Memorizing these things helped me score well on my exams, but did it help at all in real life? Some memorization is no doubt useful. Multiplying numbers up to 10 comes up frequently in daily life. However, I’ve never needed to recall the capital of Vermont. Knowing a DES key is 56 bits long doesn’t make me better at Information Security, but knowing that DES keys are shorter than AES keys (and that’s part of the reason DES is insecure) does. Every instance of memorization would better serve the student if memorization were replaced by contextualization. Knowning why this particular fact is important to remember, out of vast sea of facts, is as important as the contents of the fact itself.
An aside: a forward thinking teacher some day will let students answer in the form of Let Me Google That For You links. Everything I’ve mentioned so far is Google-able.

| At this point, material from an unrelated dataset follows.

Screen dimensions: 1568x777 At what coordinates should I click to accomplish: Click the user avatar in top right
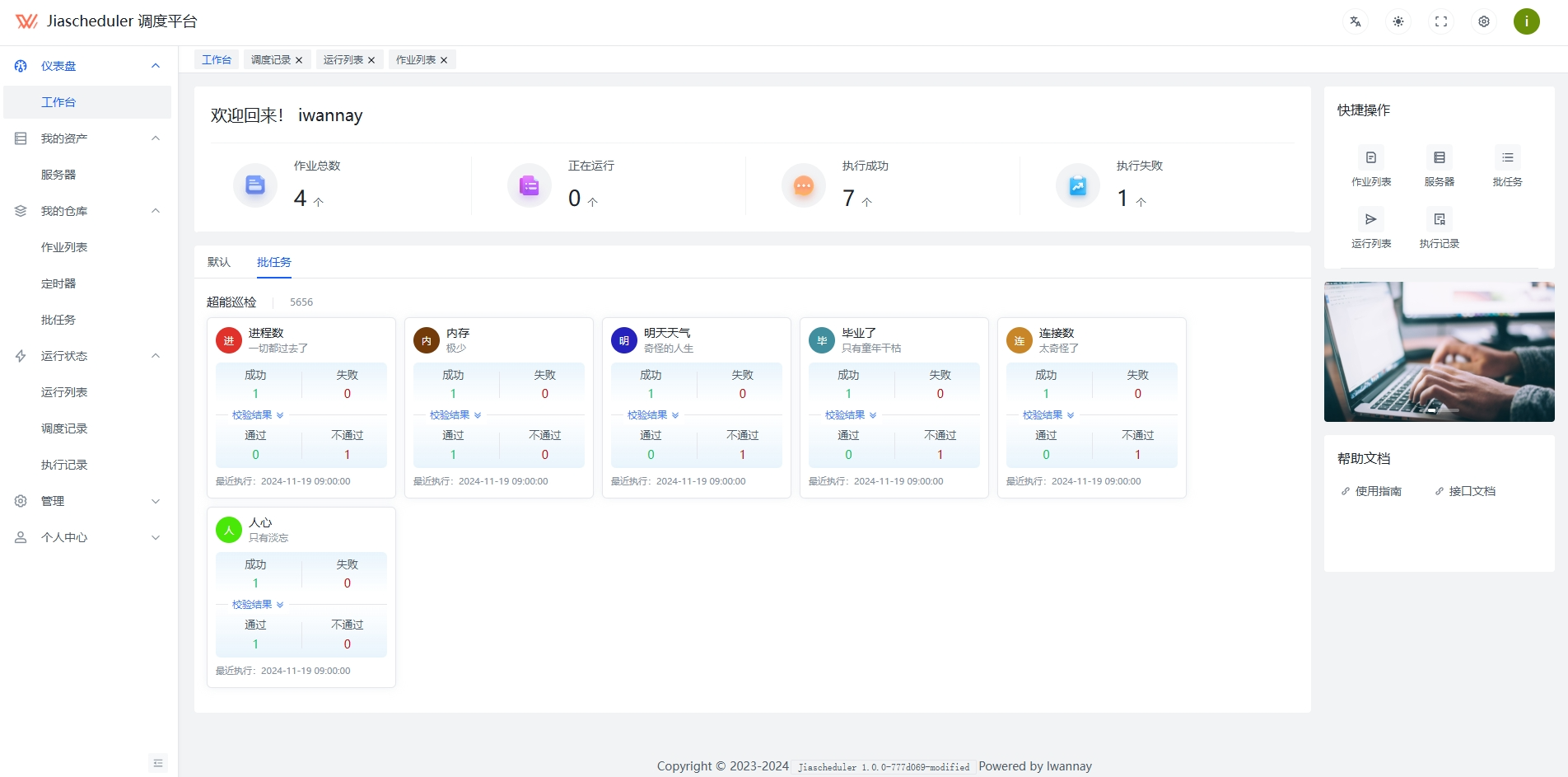[x=1526, y=21]
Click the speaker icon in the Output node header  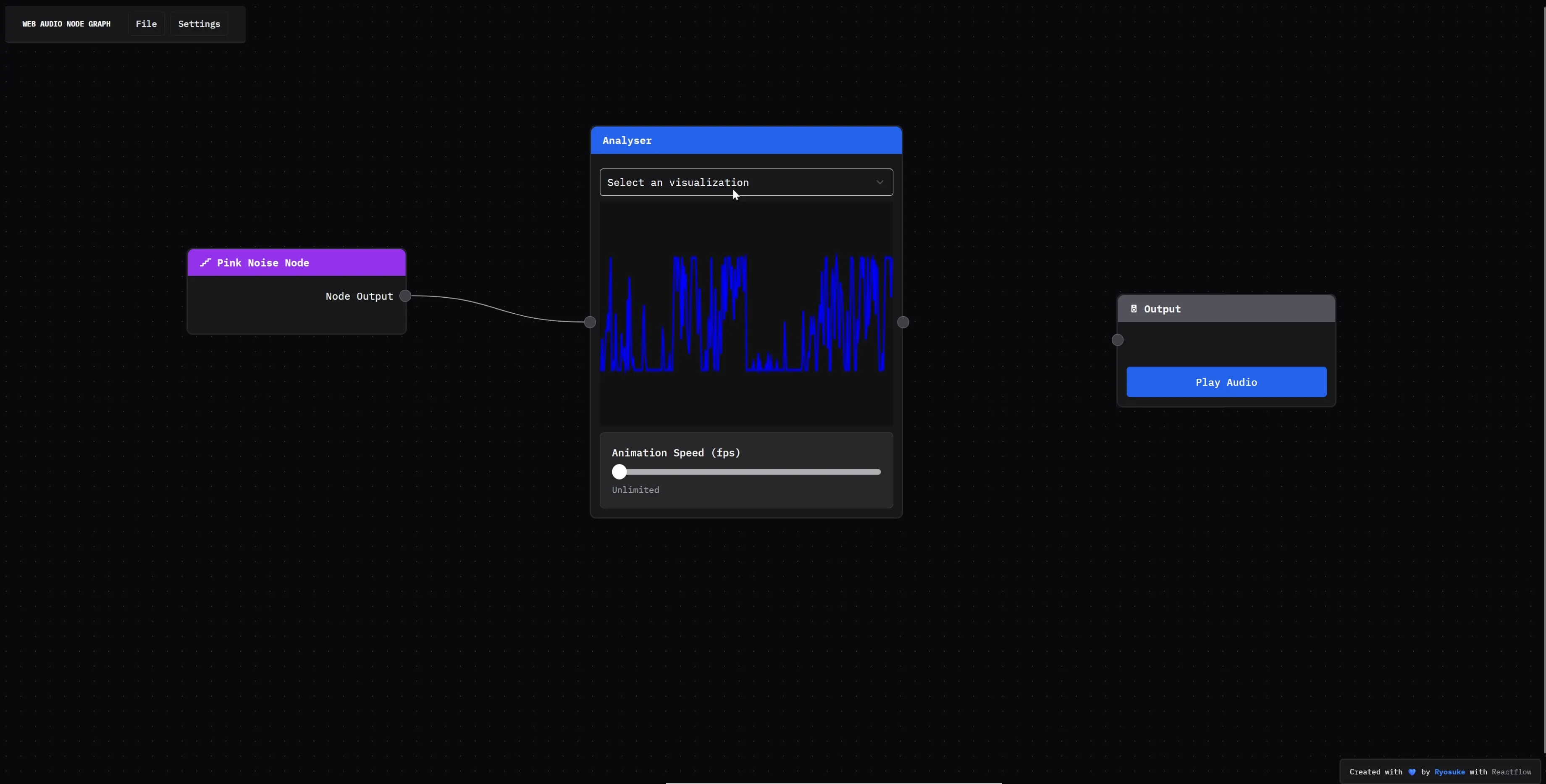click(1134, 308)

Some memorization in the beginning is unavoidable. Student and pupil need a common vocabulary, but people underestimate what kids can learn. There’s a part in a Richard Feynman book where he tries to explain the concept of infinity to a child. I was at Mother’s Day lunch with my family and for some strange reason a division pop quiz broke out. My nephew must be learning division in school. Taking inspiration from Feynman, I tried to give him some impression of the concept of infinity. As my relatives rattled of divison problems, I tried to get a feeling for what method he was using to compute the answer. Sometimes he would just immediately answer. For example, to the question “What’s 100 divded by 2” he replied “two” without any apparent mental math. On harder problems I noticed he was mentally counting. He would take the denominator add it to itself repeatedly until the sum equaled the denominator. (My family showed a rare instance of kindness and only gave questions with whole number answers.) Wanting to give a question whose answer is infinity, I said, “100 divided by 0.” There were grumblings around the table of it being “too hard a question,” but I knew his method would work just fine. At first, without much thinking, he gave zero as the answer, but I encouraged him to apply his method. I asked, “how many times do you have to add up 0 over and over to get to 100.” He said 500, presumably because that’s a really large number when you’re in second grade, but I said, “What if I add zero to zero 600 times?” He agreed that would still be less than 100. Taking inspiration from Feynman, we went back and forth saying increasingly large numbers of zeroes that still wouldn’t add up to 100. He understood what I was getting at, infinity just wasn’t in his vocabulary.
The process of learning to learn is more important than what is learned. Force a student to memorize some set of facts and he might do well on Jeopardy. Instead teach the student the process of gaining new knowledge and the sky’s the limit.